* ACTION ITEM
The full data, repeated exactly, is the only answer needed.

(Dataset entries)
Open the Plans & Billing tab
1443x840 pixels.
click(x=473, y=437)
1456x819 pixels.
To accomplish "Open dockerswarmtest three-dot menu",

* TASK SOLUTION
Open the Plans & Billing tab
1443x840 pixels.
click(x=473, y=437)
1456x819 pixels.
To accomplish "Open dockerswarmtest three-dot menu",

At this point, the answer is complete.